WHAT YOU ARE ASKED TO DO
Please reproduce the data below verbatim, starting with its first line and ending after the line that contains "at that location.". Leave the pictures out of your copy.
━━ GIVEN DATA ━━
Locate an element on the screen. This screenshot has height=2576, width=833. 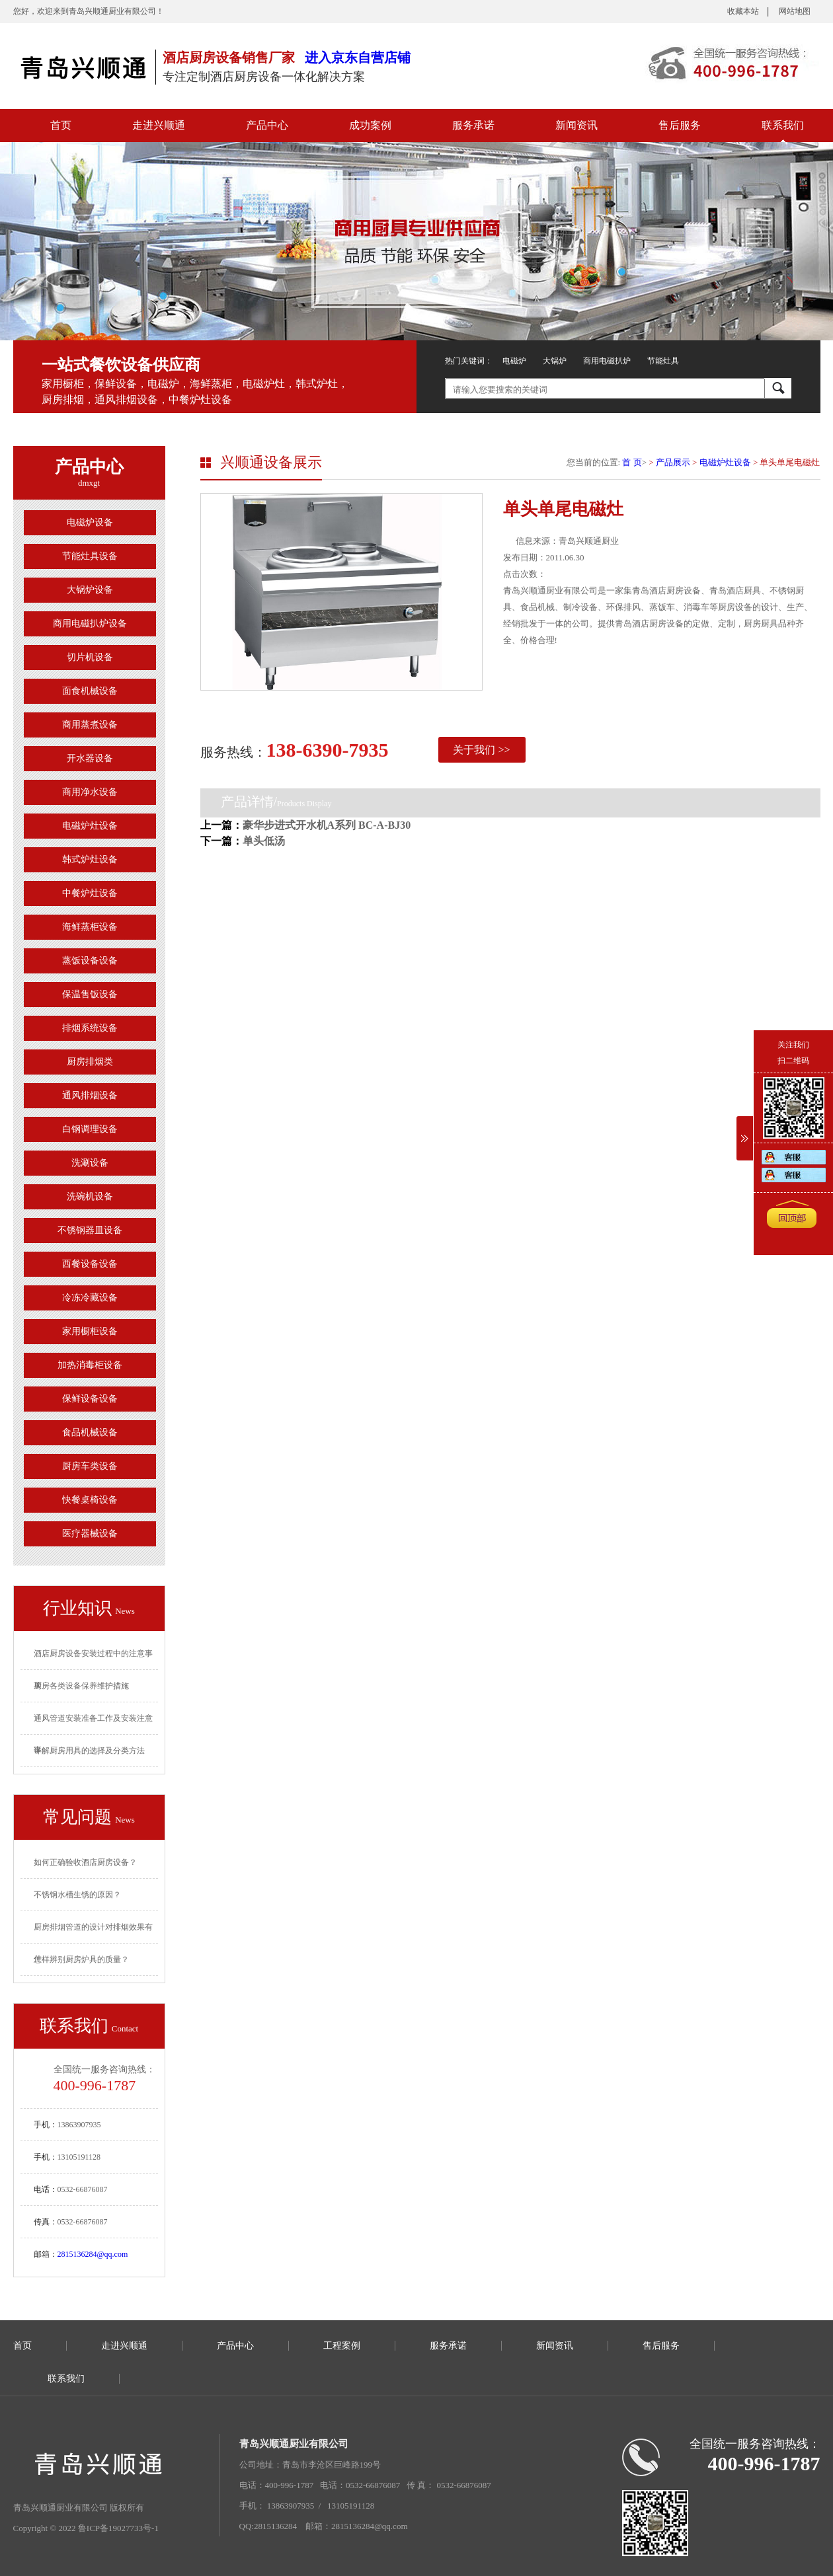
韩式炉灶设备 is located at coordinates (90, 859).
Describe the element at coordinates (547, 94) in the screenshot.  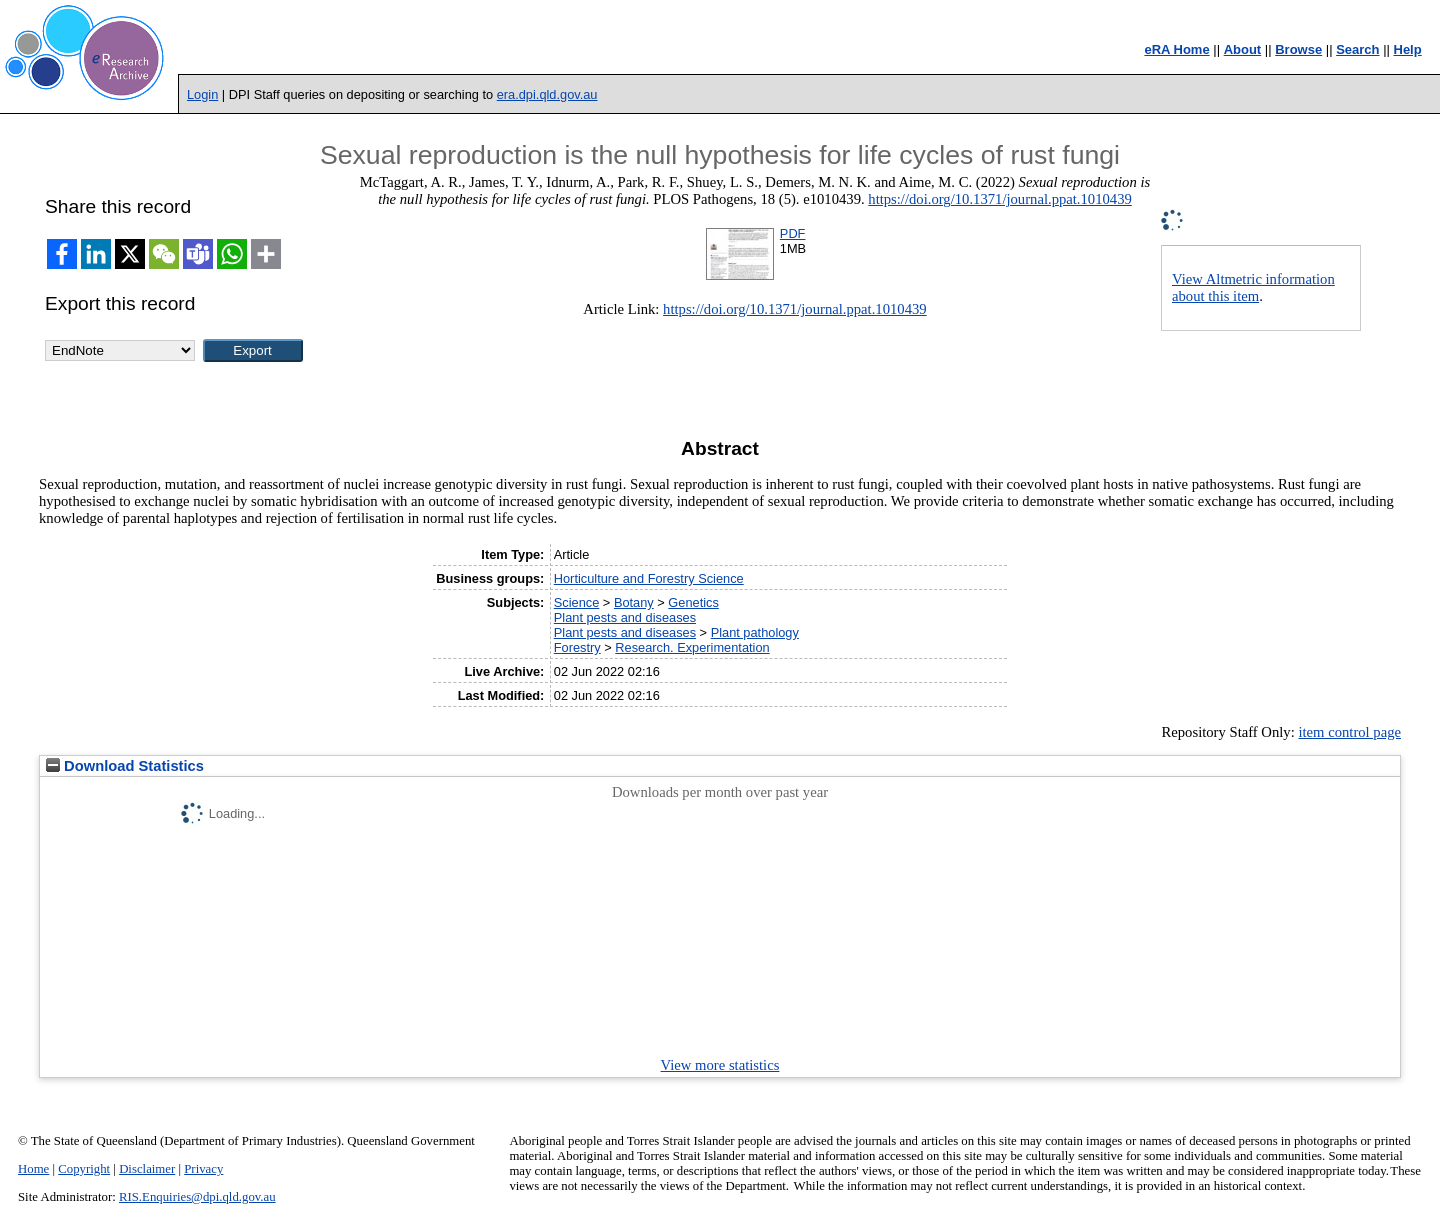
I see `era.dpi.qld.gov.au` at that location.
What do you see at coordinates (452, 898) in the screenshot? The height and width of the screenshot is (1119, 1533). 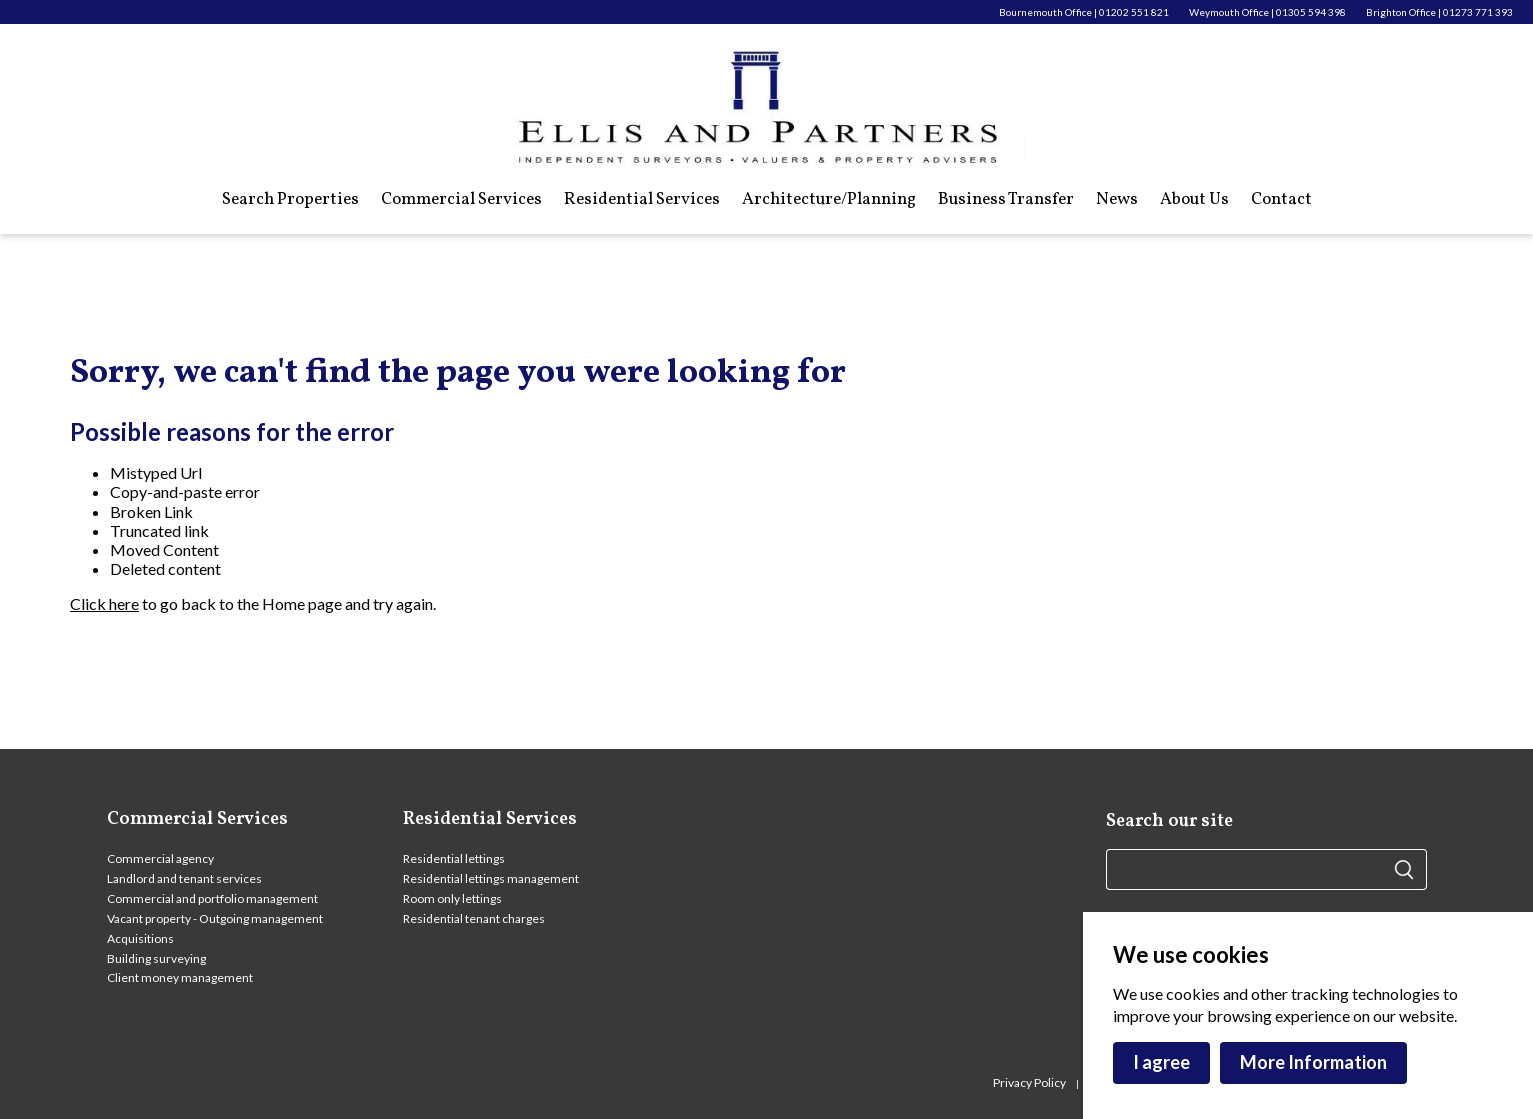 I see `Room only lettings` at bounding box center [452, 898].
━━━
ANSWER TO THE PROBLEM
Locate an element on the screen. This screenshot has height=2576, width=833. 
韩式炉灶设备 is located at coordinates (90, 859).
Describe the element at coordinates (547, 94) in the screenshot.  
I see `era.dpi.qld.gov.au` at that location.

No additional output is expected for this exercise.